### Written exercise 1
Name every character who appears in the plot summary of the film article.

-------- Given passage

The Bachelor and the Bobby-Soxer | |
---|---|
Directed by | Irving Reis |
Written by | Sidney Sheldon |
Produced by | Dore Schary |
Starring | Cary Grant Myrna Loy Shirley Temple |
Cinematography | Nicholas Musuraca Robert De Grasse |
Edited by | Frederic Knudtson |
Music by | Leigh Harline |
Production company | Vanguard Films |
Distributed by | RKO Radio Pictures |
Release dates | |
Running time | 95 minutes |
Country | United States |
Language | English |
Budget | $1,961,000 [2] [3] |
Box office | $5,550,000 (worldwide rentals) [2] [3] |
The Bachelor and the Bobby-Soxer (released as Bachelor Knight in the United Kingdom [4] ) is a 1947 American screwball romantic comedy-drama film directed by Irving Reis and written by Sidney Sheldon. The film stars Cary Grant, Myrna Loy and Shirley Temple in a story about a teenager's crush on an older man.
On its release, The Bachelor and the Bobby-Soxer was received positively by audiences and critics. Sidney Sheldon won an Academy Award for Best Original Screenplay for the script.
Margaret and Susan Turner are sisters who live together. Susan is an intelligent 17-year-old high-school student with a habit of forming short-lived enthusiasms after hearing the regular guest lectures at school. Margaret, who is a judge, is Susan's guardian.
Richard Nugent, a handsome and sophisticated artist, is a defendant in Margaret's courtroom, charged by assistant district attorney Tommy Chamberlain with starting a nightclub brawl. Margaret releases him with a warning when it becomes clear that the fight was started by two women fighting over him.

----------------
-------- Excerpted data

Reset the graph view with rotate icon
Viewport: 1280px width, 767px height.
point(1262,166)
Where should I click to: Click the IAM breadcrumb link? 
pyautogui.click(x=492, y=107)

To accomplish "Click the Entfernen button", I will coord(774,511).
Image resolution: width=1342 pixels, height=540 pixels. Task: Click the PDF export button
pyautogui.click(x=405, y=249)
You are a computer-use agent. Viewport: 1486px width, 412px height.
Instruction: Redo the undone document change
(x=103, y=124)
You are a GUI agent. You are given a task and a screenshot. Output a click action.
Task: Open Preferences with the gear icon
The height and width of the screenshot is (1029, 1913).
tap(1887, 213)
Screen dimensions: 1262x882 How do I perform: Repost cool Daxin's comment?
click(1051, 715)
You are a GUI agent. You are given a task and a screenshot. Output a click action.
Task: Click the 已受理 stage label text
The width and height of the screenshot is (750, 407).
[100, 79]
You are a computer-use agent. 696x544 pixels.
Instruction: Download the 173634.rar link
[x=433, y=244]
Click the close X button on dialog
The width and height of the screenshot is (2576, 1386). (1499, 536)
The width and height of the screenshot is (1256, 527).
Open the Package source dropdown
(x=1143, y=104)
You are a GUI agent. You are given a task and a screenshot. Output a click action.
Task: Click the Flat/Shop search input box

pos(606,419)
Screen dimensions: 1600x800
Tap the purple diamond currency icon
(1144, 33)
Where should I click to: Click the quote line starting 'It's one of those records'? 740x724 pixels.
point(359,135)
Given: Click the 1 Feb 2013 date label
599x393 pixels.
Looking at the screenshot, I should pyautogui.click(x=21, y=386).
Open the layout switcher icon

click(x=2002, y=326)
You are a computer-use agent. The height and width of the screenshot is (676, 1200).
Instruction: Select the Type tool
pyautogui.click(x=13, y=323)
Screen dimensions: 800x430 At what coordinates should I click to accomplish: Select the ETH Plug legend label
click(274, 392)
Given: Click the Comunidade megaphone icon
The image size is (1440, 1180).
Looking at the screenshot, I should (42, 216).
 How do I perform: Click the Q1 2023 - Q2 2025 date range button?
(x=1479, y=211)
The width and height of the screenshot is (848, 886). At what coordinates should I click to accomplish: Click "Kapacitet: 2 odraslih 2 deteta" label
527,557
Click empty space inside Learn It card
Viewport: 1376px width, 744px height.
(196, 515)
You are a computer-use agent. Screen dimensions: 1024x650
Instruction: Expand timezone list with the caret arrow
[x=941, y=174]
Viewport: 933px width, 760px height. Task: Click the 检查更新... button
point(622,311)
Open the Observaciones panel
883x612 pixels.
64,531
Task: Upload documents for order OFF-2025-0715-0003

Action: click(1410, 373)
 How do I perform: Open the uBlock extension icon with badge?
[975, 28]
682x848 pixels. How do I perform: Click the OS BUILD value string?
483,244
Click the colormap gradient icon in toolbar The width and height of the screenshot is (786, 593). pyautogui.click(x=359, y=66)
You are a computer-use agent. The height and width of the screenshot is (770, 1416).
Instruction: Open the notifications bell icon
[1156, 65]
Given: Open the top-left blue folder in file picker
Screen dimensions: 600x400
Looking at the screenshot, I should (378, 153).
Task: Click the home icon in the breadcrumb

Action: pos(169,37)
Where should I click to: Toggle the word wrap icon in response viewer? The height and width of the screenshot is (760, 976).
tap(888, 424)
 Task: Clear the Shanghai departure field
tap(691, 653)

----------------

### Written exercise 2
Retype the listing lines exactly, starting at the line that contains "Viewport: 933px width, 760px" and ending with the last line of the listing.

### Output 1
Margaret Turner, Susan Turner, Richard Nugent, Tommy Chamberlain

### Output 2
Viewport: 933px width, 760px height. Task: Click the 检查更新... button
point(622,311)
Open the Observaciones panel
883x612 pixels.
64,531
Task: Upload documents for order OFF-2025-0715-0003

Action: click(1410, 373)
 How do I perform: Open the uBlock extension icon with badge?
[975, 28]
682x848 pixels. How do I perform: Click the OS BUILD value string?
483,244
Click the colormap gradient icon in toolbar The width and height of the screenshot is (786, 593). pyautogui.click(x=359, y=66)
You are a computer-use agent. The height and width of the screenshot is (770, 1416).
Instruction: Open the notifications bell icon
[1156, 65]
Given: Open the top-left blue folder in file picker
Screen dimensions: 600x400
Looking at the screenshot, I should (378, 153).
Task: Click the home icon in the breadcrumb

Action: pos(169,37)
Where should I click to: Toggle the word wrap icon in response viewer? The height and width of the screenshot is (760, 976).
tap(888, 424)
 Task: Clear the Shanghai departure field
tap(691, 653)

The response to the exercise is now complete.